I have been wondering: how does attendance affect hitting performance?
By now we've grown used to seeing guys hit poorly once we acquire them, and seemingly hit well once they leave. Recall 2009: Matt Holliday performs okay-but-not-to-his-standards for us, then tears it up for St. Louis. Jason Giambi looked like he was completely washed up; but since then, even after adjusting for the Coors effect, is still doing all right for his age.
How much of this can be attributed causally to low attendance and lack of atmosphere at the Coliseum? Continued after the jump
Lest I give you false hope, I have not had time to carry out my own statistical analysis of this issue. So I don't know the answer to the question. But I will comment on a few things that perhaps can inspire someone else to do so.

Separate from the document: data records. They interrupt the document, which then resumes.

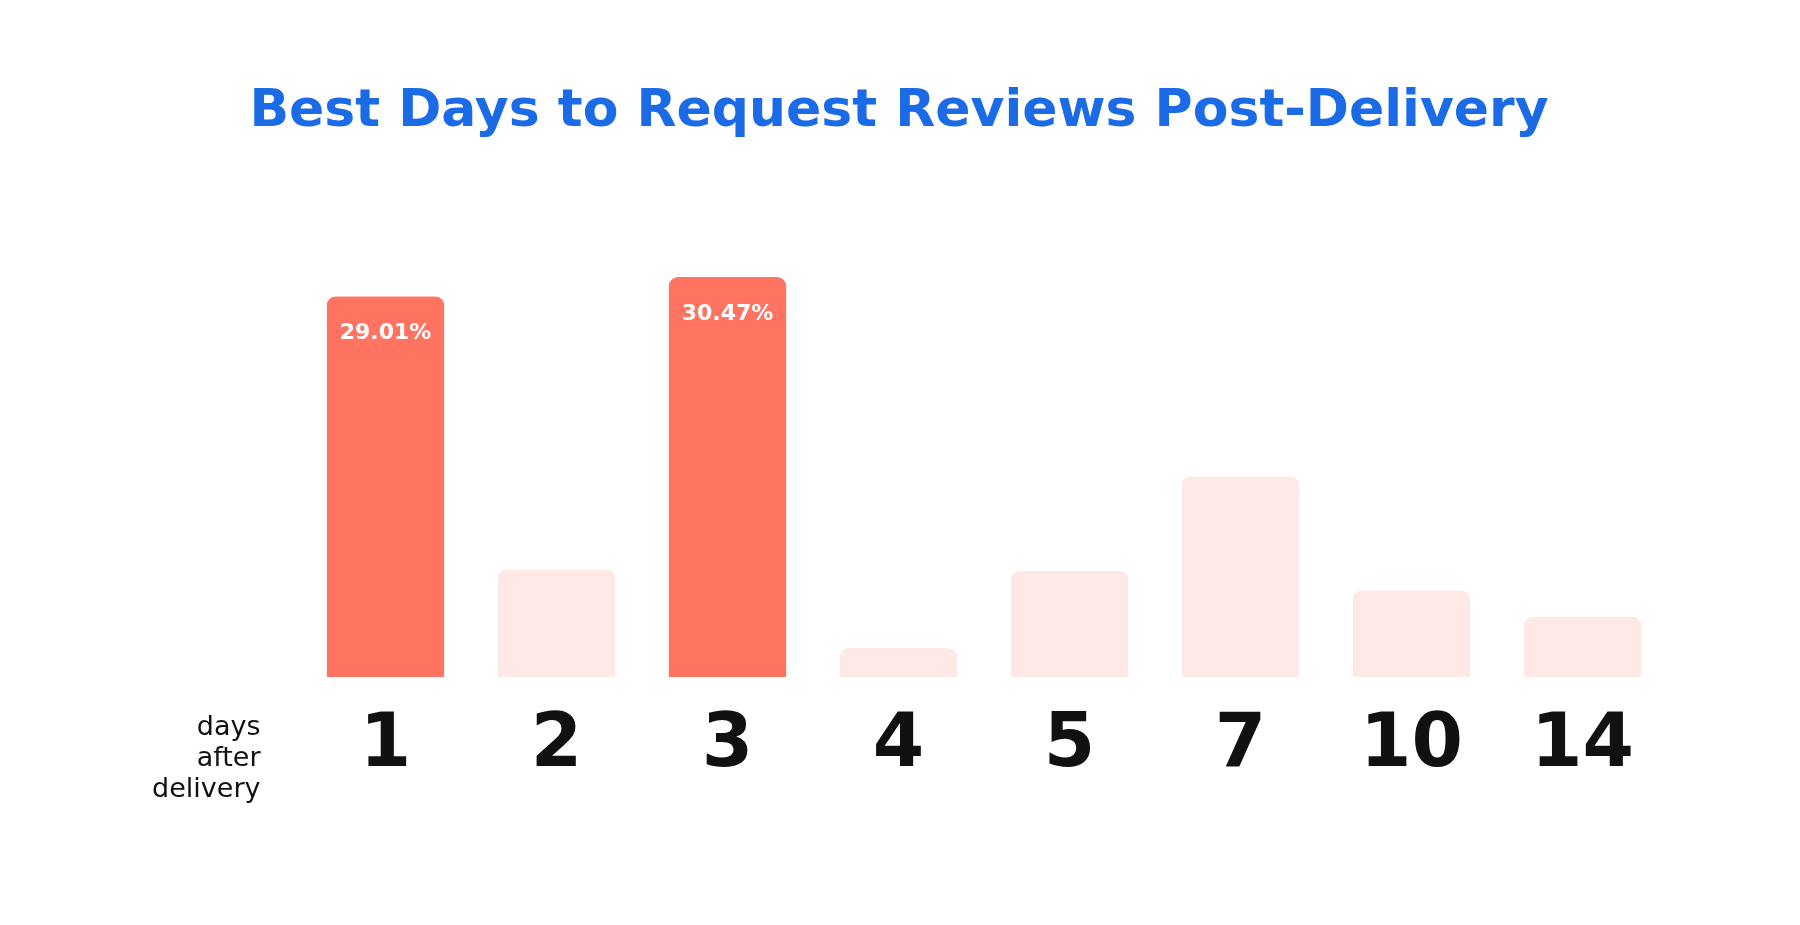 The height and width of the screenshot is (925, 1800). I want to click on x-tick-label: 1, so click(386, 740).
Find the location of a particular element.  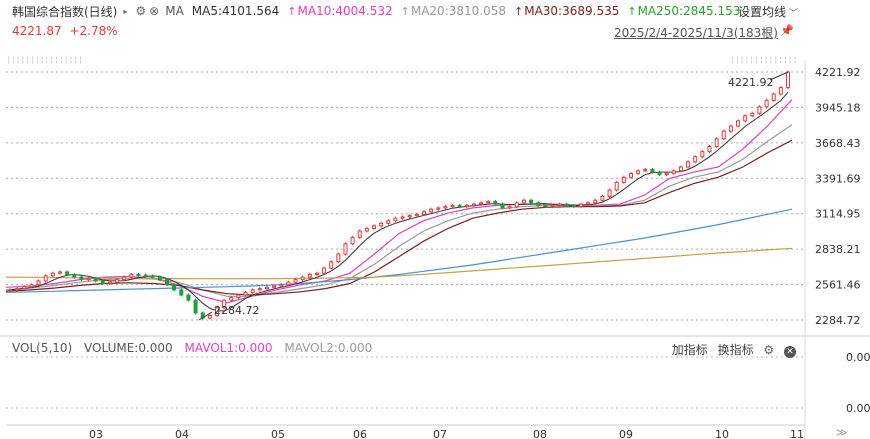

month-label: 05 is located at coordinates (278, 434).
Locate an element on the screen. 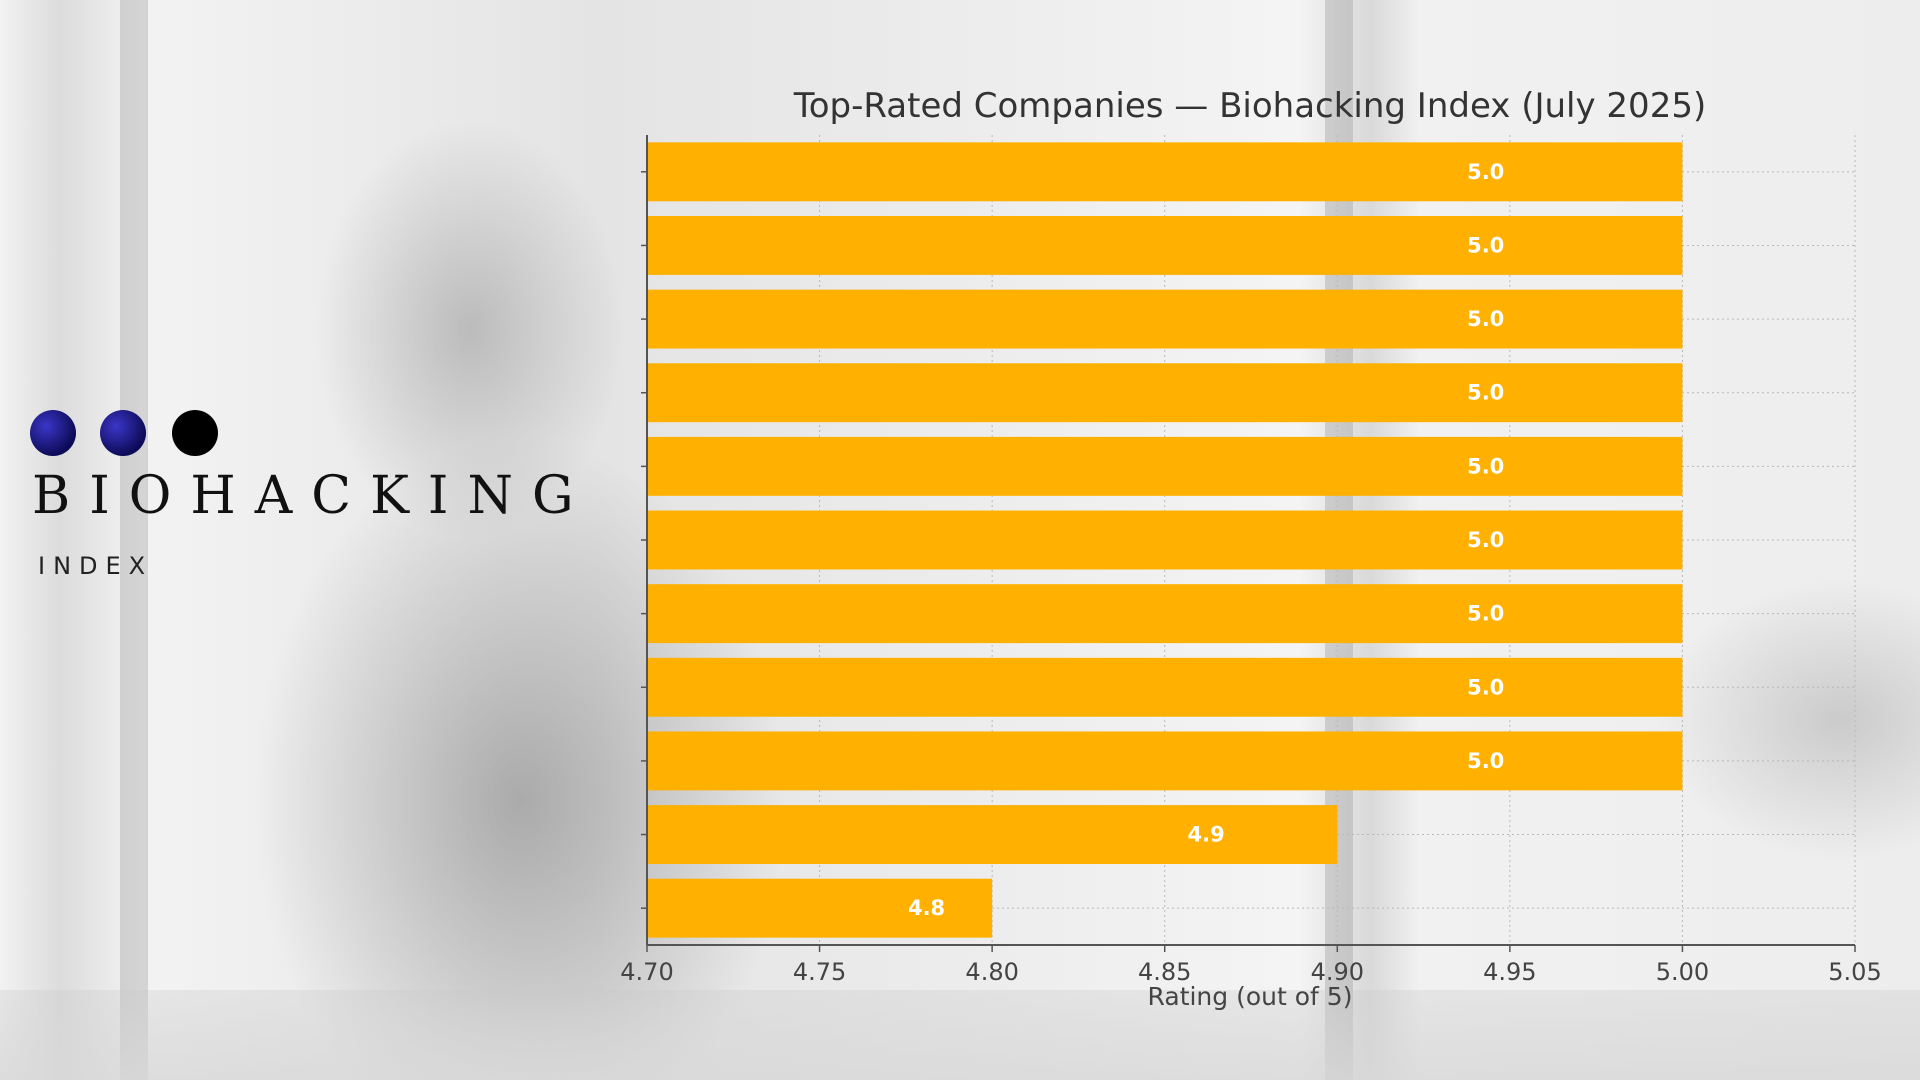  x-tick-label: 5.05 is located at coordinates (1854, 972).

My hypothesis is that: even though the Coliseum is a pitcher's park, at least part of its run-suppressing effect lately is due to sparse crowds and lack of buzz at games. I think this would hurt both teams' hitting, since players just wouldn't feel amped for the game. I even suspect that this hurts the A's more than visitors, since they see it (demoralizingly) day in and day out - though not to the extent of eliminating home field advantage.
Econometrically, it takes some care to discern the causal effect. Simple park factor stats lump together the objective pitcher-friendliness of the park and the "lack of buzz" effect. And we can't simply compare high-attendance games vs. low-attendance games either, since certain teams systematically outdraw others (think Yankees vs. Marlins), and that introduces other factors. Ideally, we would need a controlled experiment where we change nothing else about a game except the attendance, and see how that affects hitting performance. That is, "Marlins with small crowd" vs. "Marlins with big crowd"; "Yankees with small crowd" vs. "Yankees with big crowd."
EDIT: Thanks to those bloggers who have taken an initial look at the stats. A simple correlation between hitting and attendance is a place to start, though unfortunately not fully informative, since it can't distinguish the direction of causation (better hitting --> higher attendance or vice versa). mendelbob's observation that the year-to-year correlation is stronger than the in-season correlation shows the not-too-surprising effect that fans respond to winning. Now the key question is how much of the in-season correlation is a causal result, and not just "in-season" fan response to team success.
In a perfect world, there are a million and one things to control for. But possibly there is a creative and simple way (insrumental variable, anyone?) to answer the question in "mostly" sound technique. Anyone feel up to the task?